Records for this exercise: Begin

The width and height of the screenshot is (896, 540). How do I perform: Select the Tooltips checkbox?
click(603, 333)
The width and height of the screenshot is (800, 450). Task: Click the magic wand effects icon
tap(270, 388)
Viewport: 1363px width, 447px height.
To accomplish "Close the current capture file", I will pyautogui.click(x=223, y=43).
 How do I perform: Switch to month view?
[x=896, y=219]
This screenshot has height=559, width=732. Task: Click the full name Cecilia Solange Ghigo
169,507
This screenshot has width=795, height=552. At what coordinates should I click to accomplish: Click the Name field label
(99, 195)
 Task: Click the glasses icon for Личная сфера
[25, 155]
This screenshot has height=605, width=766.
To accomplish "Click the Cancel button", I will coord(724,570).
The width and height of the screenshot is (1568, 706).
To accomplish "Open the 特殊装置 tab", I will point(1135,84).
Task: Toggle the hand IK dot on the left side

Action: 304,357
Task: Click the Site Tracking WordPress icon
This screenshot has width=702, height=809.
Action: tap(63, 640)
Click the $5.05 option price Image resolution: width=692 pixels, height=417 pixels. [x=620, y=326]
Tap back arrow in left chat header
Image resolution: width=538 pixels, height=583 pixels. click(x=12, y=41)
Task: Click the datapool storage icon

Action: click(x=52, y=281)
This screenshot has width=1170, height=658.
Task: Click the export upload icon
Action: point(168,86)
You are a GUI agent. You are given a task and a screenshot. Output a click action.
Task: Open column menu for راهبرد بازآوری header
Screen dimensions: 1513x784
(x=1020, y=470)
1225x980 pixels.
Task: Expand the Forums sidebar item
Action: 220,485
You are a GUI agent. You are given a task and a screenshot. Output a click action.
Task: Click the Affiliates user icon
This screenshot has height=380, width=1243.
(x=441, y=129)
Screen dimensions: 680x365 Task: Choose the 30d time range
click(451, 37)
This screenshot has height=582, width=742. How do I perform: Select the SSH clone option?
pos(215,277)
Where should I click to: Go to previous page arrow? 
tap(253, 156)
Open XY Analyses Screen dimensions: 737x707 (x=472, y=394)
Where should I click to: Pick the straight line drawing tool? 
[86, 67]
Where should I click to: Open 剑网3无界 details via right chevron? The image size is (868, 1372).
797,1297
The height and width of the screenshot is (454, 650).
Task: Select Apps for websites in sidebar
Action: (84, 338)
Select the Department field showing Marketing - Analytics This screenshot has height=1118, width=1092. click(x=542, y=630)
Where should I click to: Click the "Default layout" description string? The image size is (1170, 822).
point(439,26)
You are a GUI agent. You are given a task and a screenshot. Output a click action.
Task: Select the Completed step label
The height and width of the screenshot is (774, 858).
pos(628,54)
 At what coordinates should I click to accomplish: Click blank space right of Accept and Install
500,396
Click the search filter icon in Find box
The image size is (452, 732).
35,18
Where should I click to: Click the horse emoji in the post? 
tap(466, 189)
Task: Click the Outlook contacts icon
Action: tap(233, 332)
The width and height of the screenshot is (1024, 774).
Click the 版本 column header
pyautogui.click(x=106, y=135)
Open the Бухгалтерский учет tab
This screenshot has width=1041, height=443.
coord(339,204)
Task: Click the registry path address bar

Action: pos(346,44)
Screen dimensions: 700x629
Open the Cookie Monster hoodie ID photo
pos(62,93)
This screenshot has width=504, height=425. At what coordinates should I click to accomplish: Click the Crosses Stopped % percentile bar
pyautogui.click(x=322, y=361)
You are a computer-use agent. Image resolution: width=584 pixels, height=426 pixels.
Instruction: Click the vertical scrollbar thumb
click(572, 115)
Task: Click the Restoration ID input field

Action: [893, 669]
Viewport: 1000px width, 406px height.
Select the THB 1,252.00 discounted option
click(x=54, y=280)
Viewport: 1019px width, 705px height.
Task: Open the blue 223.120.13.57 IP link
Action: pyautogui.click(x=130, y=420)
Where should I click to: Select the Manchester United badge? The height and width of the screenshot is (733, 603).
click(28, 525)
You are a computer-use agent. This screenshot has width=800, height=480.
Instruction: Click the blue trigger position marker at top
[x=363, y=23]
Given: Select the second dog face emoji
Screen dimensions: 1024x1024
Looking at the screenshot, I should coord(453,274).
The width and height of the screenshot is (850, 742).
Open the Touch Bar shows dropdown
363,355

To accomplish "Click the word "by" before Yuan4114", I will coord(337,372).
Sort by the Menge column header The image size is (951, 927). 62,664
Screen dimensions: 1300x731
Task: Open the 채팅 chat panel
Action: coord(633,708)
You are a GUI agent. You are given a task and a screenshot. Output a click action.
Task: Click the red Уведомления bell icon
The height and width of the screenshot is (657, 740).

Records for this exercise: End

Your task>
Your reply should be the number of lines in the listing above that contain "computer", with nothing added.

Response>
2